Data for this exercise
------------

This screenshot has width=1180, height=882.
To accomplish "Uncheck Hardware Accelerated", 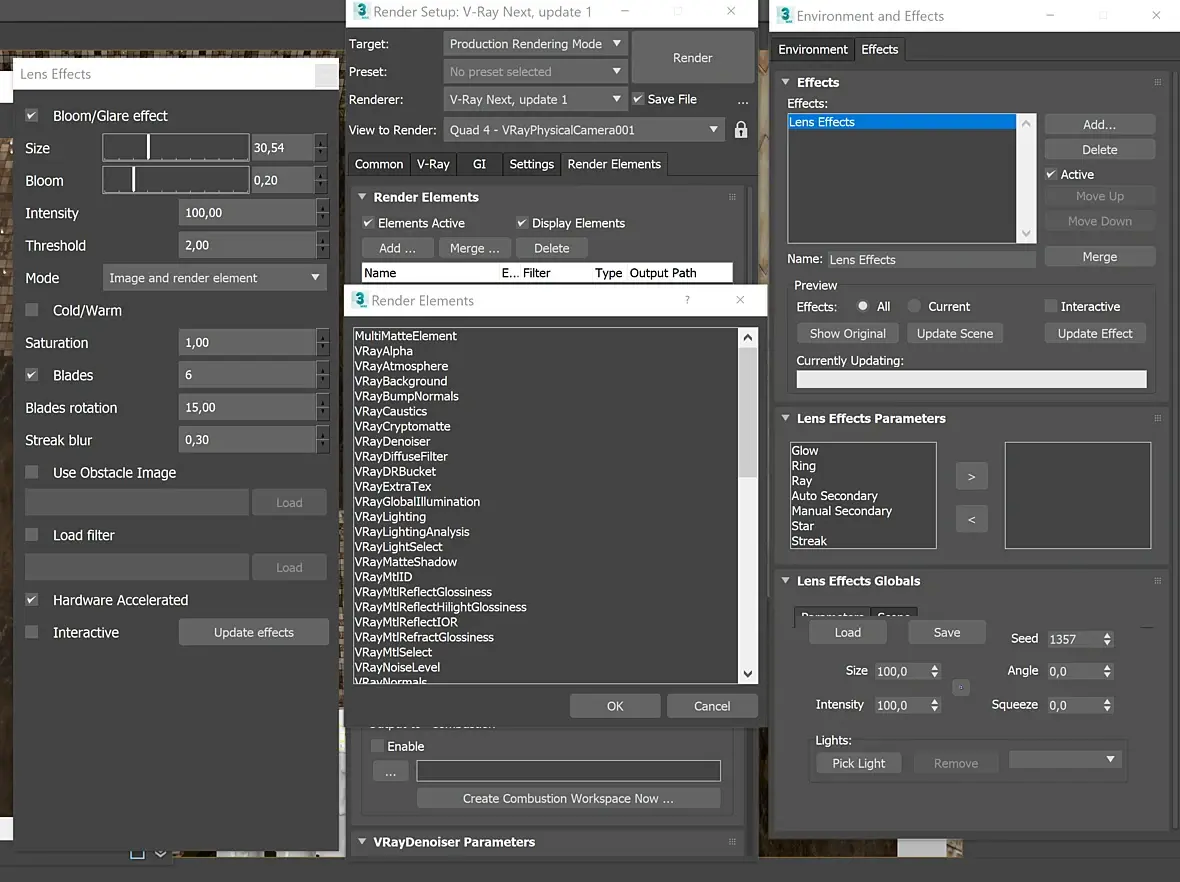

------------

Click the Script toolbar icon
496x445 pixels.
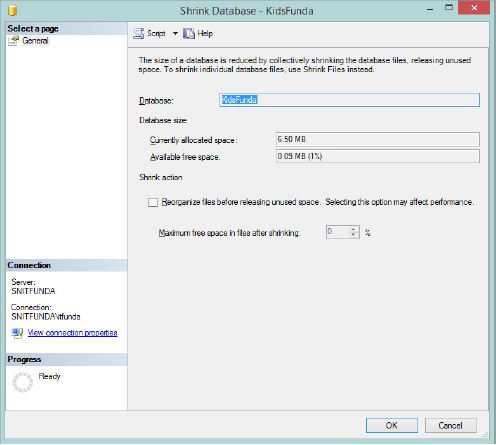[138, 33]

------------

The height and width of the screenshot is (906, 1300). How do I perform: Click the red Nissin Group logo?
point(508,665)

------------

Given task
Could you write out again the lines that open with the line containing "The height and" and close with the line containing "point(508,665)", both ends included, adding -132 to every coordinate value and leaving everything else unchanged?

Worked answer
The height and width of the screenshot is (906, 1300). How do I perform: Click the red Nissin Group logo?
point(376,533)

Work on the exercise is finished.